[Collection entries]
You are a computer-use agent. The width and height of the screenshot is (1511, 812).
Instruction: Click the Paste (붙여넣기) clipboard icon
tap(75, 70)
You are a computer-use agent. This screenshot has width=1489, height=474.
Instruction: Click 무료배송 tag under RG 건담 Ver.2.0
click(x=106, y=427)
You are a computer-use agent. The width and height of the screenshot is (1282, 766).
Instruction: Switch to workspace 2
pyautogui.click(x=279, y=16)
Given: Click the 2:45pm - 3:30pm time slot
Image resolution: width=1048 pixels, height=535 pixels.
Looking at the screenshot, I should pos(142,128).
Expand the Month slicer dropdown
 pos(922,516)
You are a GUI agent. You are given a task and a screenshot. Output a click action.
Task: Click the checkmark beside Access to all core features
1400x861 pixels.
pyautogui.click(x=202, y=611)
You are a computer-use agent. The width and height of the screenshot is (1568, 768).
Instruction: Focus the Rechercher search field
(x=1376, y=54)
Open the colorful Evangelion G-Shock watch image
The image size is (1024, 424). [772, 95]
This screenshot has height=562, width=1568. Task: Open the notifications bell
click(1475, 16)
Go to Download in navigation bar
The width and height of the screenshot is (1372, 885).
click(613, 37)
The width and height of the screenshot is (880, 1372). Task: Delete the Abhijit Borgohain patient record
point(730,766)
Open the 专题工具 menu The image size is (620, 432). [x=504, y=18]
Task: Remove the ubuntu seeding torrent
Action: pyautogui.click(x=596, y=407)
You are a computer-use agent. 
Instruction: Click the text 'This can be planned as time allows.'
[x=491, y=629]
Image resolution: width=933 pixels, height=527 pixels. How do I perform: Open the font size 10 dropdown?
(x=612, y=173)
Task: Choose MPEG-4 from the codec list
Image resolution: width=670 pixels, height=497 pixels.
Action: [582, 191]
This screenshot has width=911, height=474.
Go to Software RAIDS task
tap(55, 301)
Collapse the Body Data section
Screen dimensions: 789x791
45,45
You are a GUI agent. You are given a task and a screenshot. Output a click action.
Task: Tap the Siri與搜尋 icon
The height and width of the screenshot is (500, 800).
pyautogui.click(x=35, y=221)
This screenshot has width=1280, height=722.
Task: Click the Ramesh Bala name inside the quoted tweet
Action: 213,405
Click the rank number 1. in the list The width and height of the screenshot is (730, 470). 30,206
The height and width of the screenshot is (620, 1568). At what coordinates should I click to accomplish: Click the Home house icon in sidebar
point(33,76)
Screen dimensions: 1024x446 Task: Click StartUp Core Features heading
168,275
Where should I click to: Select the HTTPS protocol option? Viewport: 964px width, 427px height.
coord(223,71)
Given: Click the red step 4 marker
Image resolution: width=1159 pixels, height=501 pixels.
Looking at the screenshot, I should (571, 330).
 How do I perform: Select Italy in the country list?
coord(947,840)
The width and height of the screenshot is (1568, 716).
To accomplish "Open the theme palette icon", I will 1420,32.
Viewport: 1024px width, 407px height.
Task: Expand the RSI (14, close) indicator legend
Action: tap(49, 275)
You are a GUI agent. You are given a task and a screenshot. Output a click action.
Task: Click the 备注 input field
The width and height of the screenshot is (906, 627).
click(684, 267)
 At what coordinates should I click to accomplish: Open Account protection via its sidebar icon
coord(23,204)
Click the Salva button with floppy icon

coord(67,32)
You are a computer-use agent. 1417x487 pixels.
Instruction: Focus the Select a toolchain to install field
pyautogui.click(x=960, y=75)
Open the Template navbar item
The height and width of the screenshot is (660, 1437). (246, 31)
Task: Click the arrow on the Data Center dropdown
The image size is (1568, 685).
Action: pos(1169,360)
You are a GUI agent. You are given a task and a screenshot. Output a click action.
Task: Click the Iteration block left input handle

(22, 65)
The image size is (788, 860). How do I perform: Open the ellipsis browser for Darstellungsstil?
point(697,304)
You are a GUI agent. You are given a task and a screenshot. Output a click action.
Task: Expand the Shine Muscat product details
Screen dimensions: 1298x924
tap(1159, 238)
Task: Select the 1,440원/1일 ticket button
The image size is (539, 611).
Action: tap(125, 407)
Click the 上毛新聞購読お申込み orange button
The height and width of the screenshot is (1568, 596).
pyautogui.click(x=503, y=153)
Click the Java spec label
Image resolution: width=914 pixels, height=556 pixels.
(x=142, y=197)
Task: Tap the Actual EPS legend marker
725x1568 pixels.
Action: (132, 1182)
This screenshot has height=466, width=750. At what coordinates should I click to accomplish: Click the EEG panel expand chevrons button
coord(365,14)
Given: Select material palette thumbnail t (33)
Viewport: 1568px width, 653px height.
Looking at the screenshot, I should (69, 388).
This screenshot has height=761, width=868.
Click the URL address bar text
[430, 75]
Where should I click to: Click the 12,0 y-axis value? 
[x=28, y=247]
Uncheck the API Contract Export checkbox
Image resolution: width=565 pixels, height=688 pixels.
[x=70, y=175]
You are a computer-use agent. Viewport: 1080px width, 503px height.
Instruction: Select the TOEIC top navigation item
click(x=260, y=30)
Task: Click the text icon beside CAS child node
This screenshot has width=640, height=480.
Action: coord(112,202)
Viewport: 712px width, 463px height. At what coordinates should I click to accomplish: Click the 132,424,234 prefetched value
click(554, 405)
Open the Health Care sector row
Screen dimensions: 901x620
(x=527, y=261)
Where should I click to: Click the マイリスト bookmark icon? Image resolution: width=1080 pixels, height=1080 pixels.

- **EXERCISE BRIEF**
Every record above is to be restated exactly as it reads.

- **TASK RESULT**
You are a computer-use agent. The width and height of the screenshot is (1511, 812).
Instruction: Click the Paste (붙여넣기) clipboard icon
tap(75, 70)
You are a computer-use agent. This screenshot has width=1489, height=474.
Instruction: Click 무료배송 tag under RG 건담 Ver.2.0
click(x=106, y=427)
You are a computer-use agent. The width and height of the screenshot is (1282, 766).
Instruction: Switch to workspace 2
pyautogui.click(x=279, y=16)
Given: Click the 2:45pm - 3:30pm time slot
Image resolution: width=1048 pixels, height=535 pixels.
Looking at the screenshot, I should pos(142,128).
Expand the Month slicer dropdown
 pos(922,516)
You are a GUI agent. You are given a task and a screenshot. Output a click action.
Task: Click the checkmark beside Access to all core features
1400x861 pixels.
pyautogui.click(x=202, y=611)
You are a computer-use agent. The width and height of the screenshot is (1568, 768).
Instruction: Focus the Rechercher search field
(x=1376, y=54)
Open the colorful Evangelion G-Shock watch image
The image size is (1024, 424). [772, 95]
This screenshot has height=562, width=1568. Task: Open the notifications bell
click(1475, 16)
Go to Download in navigation bar
The width and height of the screenshot is (1372, 885).
click(613, 37)
The width and height of the screenshot is (880, 1372). Task: Delete the Abhijit Borgohain patient record
point(730,766)
Open the 专题工具 menu The image size is (620, 432). [x=504, y=18]
Task: Remove the ubuntu seeding torrent
Action: pyautogui.click(x=596, y=407)
You are a computer-use agent. 
Instruction: Click the text 'This can be planned as time allows.'
[x=491, y=629]
Image resolution: width=933 pixels, height=527 pixels. How do I perform: Open the font size 10 dropdown?
(x=612, y=173)
Task: Choose MPEG-4 from the codec list
Image resolution: width=670 pixels, height=497 pixels.
Action: [582, 191]
This screenshot has width=911, height=474.
Go to Software RAIDS task
tap(55, 301)
Collapse the Body Data section
Screen dimensions: 789x791
45,45
You are a GUI agent. You are given a task and a screenshot. Output a click action.
Task: Tap the Siri與搜尋 icon
The height and width of the screenshot is (500, 800).
pyautogui.click(x=35, y=221)
This screenshot has width=1280, height=722.
Task: Click the Ramesh Bala name inside the quoted tweet
Action: 213,405
Click the rank number 1. in the list The width and height of the screenshot is (730, 470). 30,206
The height and width of the screenshot is (620, 1568). At what coordinates should I click to accomplish: Click the Home house icon in sidebar
point(33,76)
Screen dimensions: 1024x446 Task: Click StartUp Core Features heading
168,275
Where should I click to: Select the HTTPS protocol option? Viewport: 964px width, 427px height.
coord(223,71)
Given: Click the red step 4 marker
Image resolution: width=1159 pixels, height=501 pixels.
Looking at the screenshot, I should (571, 330).
 How do I perform: Select Italy in the country list?
coord(947,840)
The width and height of the screenshot is (1568, 716).
To accomplish "Open the theme palette icon", I will 1420,32.
Viewport: 1024px width, 407px height.
Task: Expand the RSI (14, close) indicator legend
Action: tap(49, 275)
You are a GUI agent. You are given a task and a screenshot. Output a click action.
Task: Click the 备注 input field
The width and height of the screenshot is (906, 627).
click(684, 267)
 At what coordinates should I click to accomplish: Open Account protection via its sidebar icon
coord(23,204)
Click the Salva button with floppy icon

coord(67,32)
You are a computer-use agent. 1417x487 pixels.
Instruction: Focus the Select a toolchain to install field
pyautogui.click(x=960, y=75)
Open the Template navbar item
The height and width of the screenshot is (660, 1437). (246, 31)
Task: Click the arrow on the Data Center dropdown
The image size is (1568, 685).
Action: pos(1169,360)
You are a GUI agent. You are given a task and a screenshot. Output a click action.
Task: Click the Iteration block left input handle

(22, 65)
The image size is (788, 860). How do I perform: Open the ellipsis browser for Darstellungsstil?
point(697,304)
You are a GUI agent. You are given a task and a screenshot. Output a click action.
Task: Expand the Shine Muscat product details
Screen dimensions: 1298x924
tap(1159, 238)
Task: Select the 1,440원/1일 ticket button
The image size is (539, 611).
Action: tap(125, 407)
Click the 上毛新聞購読お申込み orange button
The height and width of the screenshot is (1568, 596).
pyautogui.click(x=503, y=153)
Click the Java spec label
Image resolution: width=914 pixels, height=556 pixels.
(x=142, y=197)
Task: Tap the Actual EPS legend marker
725x1568 pixels.
Action: (132, 1182)
This screenshot has height=466, width=750. At what coordinates should I click to accomplish: Click the EEG panel expand chevrons button
coord(365,14)
Given: Select material palette thumbnail t (33)
Viewport: 1568px width, 653px height.
Looking at the screenshot, I should (69, 388).
This screenshot has height=761, width=868.
Click the URL address bar text
[430, 75]
Where should I click to: Click the 12,0 y-axis value? 
[x=28, y=247]
Uncheck the API Contract Export checkbox
Image resolution: width=565 pixels, height=688 pixels.
[x=70, y=175]
You are a computer-use agent. Viewport: 1080px width, 503px height.
Instruction: Select the TOEIC top navigation item
click(x=260, y=30)
Task: Click the text icon beside CAS child node
This screenshot has width=640, height=480.
Action: coord(112,202)
Viewport: 712px width, 463px height. At what coordinates should I click to accomplish: Click the 132,424,234 prefetched value
click(554, 405)
Open the Health Care sector row
Screen dimensions: 901x620
(x=527, y=261)
Where should I click to: Click the マイリスト bookmark icon? Image resolution: width=1080 pixels, height=1080 pixels.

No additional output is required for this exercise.